Pero también puso en entredicho las formas; en especial, cuestionó ese estilo de «rock chabón» que encarnaba Callejeros, que convertía al público en protagonista, en un espejo del modelo de las barras en los estadios de fútbol. Banderas y fuegos artificiales como parte de un decorado global que excedía el escenario, en un ida y vuelta que los músicos de la banda capitaneada por «Pato» Fontanet reconocía e incluso arengaba.
La tragedia desnudaba, también, la falta de preparación del Estado para atender una situación de semejante magnitud. Minutos después del incendio, las ambulancias que comenzaron a llegar a Cromañón pronto no bastaron. Colectivos de línea fueron desviados desde Plaza Miserere hasta Bartolomé Mitre al 3300 y terminaron convertidos en transportes de heridos a destajo. Los hospitales se vieron superados a la hora de la atención. En la emergencia se advirtió la falta de suficientes insumos. No había un protocolo uniforme de intervención de urgencia, lo que se conoce como triage. Sobre todo eso también se discutió durante meses en busca de una legislación y medios que sirvieran para enfrentar una crisis excepcional como esta.

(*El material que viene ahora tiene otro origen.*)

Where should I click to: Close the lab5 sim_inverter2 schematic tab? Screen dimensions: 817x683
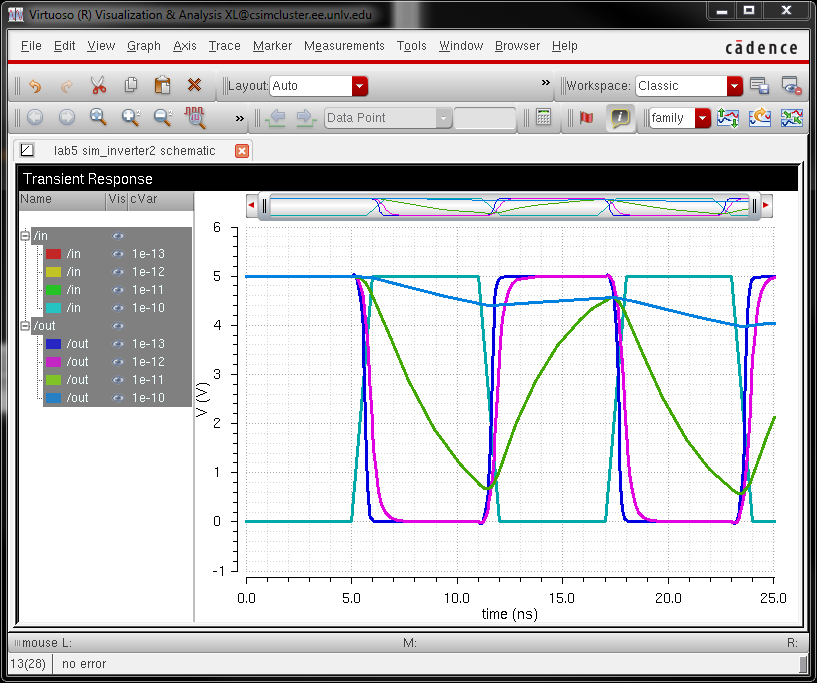[x=241, y=151]
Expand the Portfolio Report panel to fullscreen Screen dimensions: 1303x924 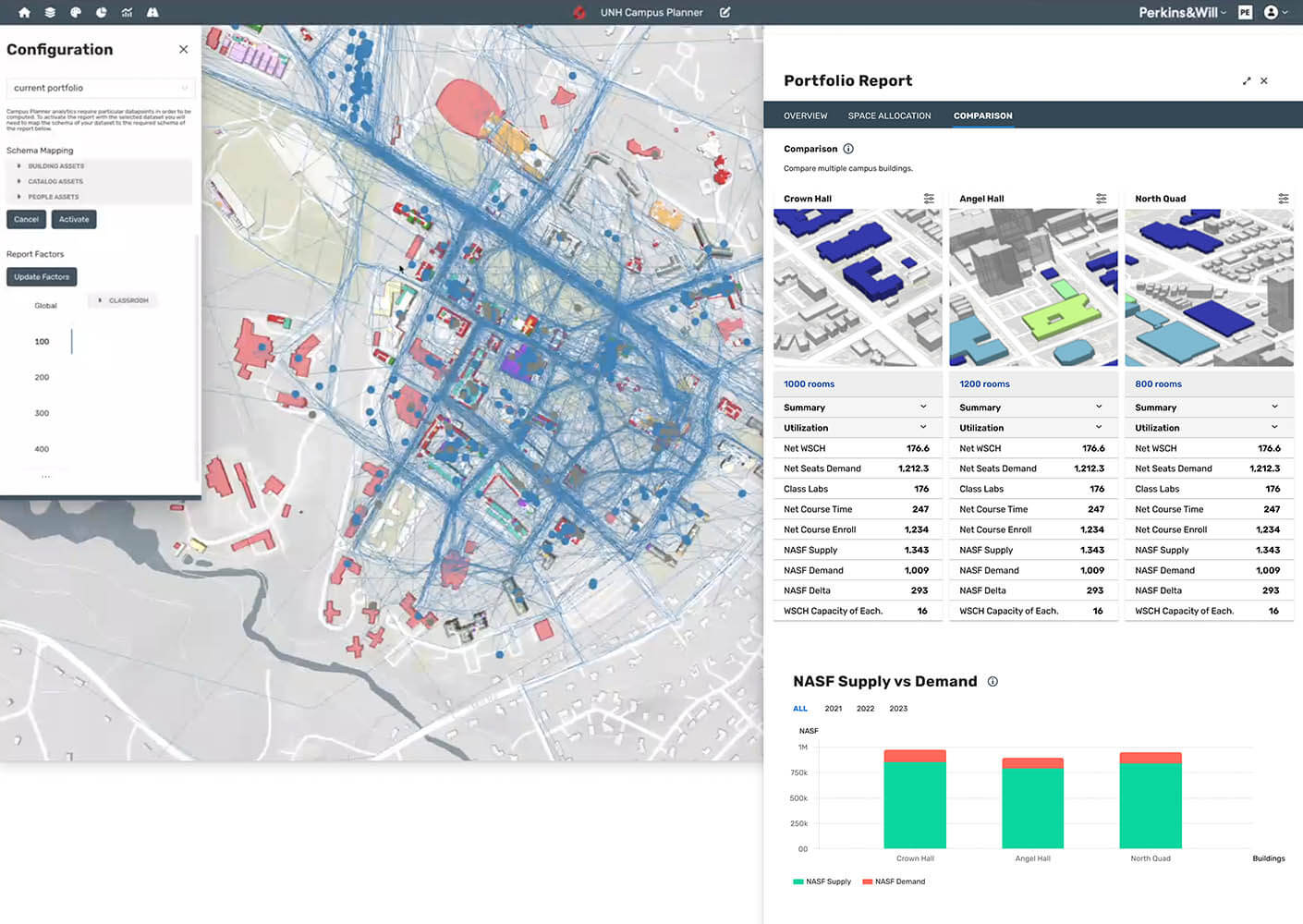click(1247, 81)
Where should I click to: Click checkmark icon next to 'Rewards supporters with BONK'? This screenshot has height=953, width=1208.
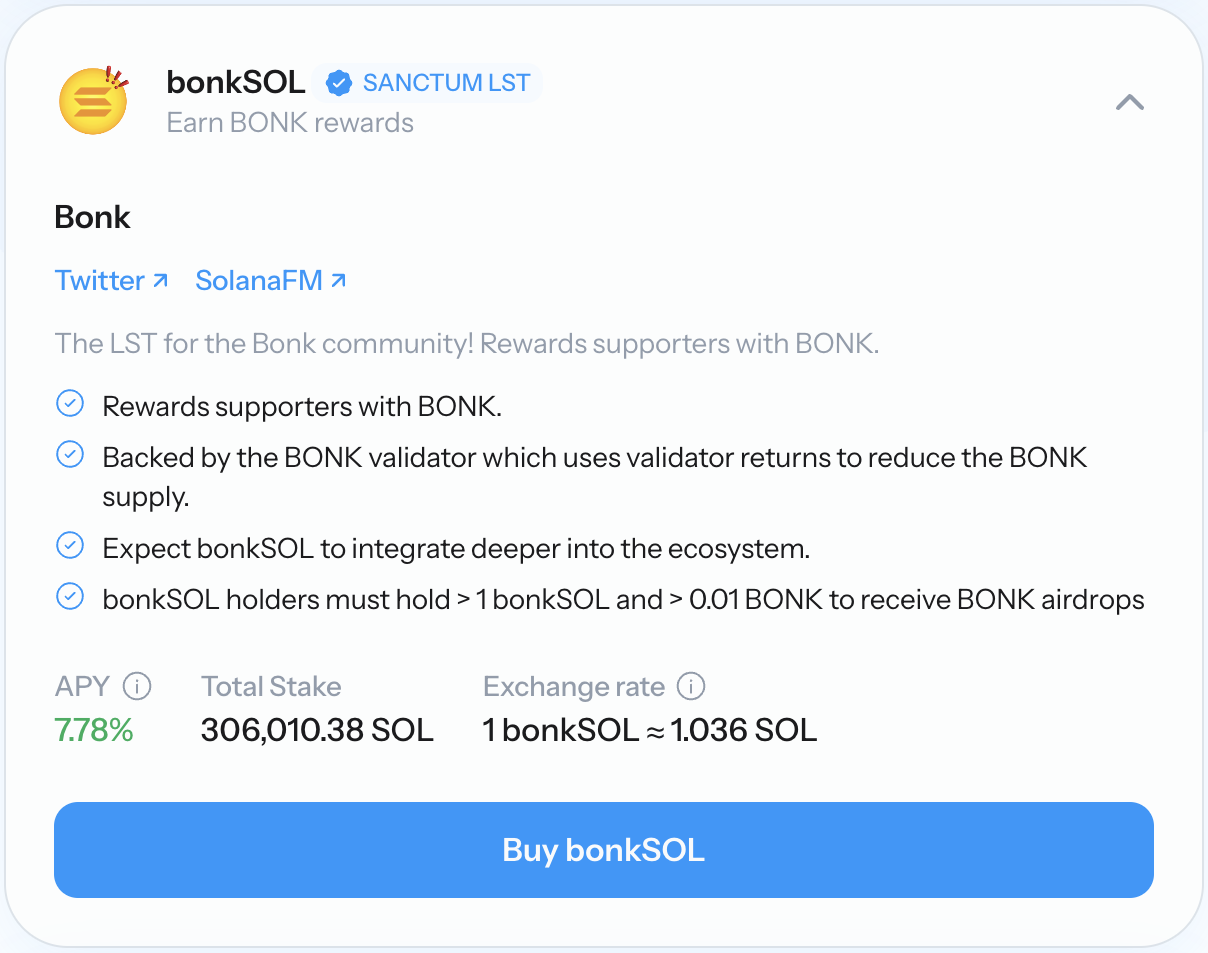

Las escenas que entregaba Cromañón eran escalofriantes. Primero, cuando se descubrió que las puertas del local estaban cerradas con cadenas y candados que las hacían infranqueables. Los cuerpos se apretujaron contra el metal, unos sobre otros; mientras desde afuera la policía intentaba abrirlas, por las rendijas asomaba brazos y se escuchaban desgarradores gritos y pedidos de ayuda.
Cuando la puerta de emergencia de dos hojas finalmente cedió, los cuerpos exánimes comenzaron a recortarse entre la densa humareda; era algo nunca visto. Entre los que lograron salir de aquel primer horror, hubo incluso quienes, a poco de caminar por las veredas enloquecidas de aquella calurosa noche de la antevíspera del fin de año, caían como moscas, muertos. El sucio gas caído del techo había quemado las vías respiratorias de muchos; sus pulmones y sus corazones sucumbían ante el veneno negro del ácido cianhídrico.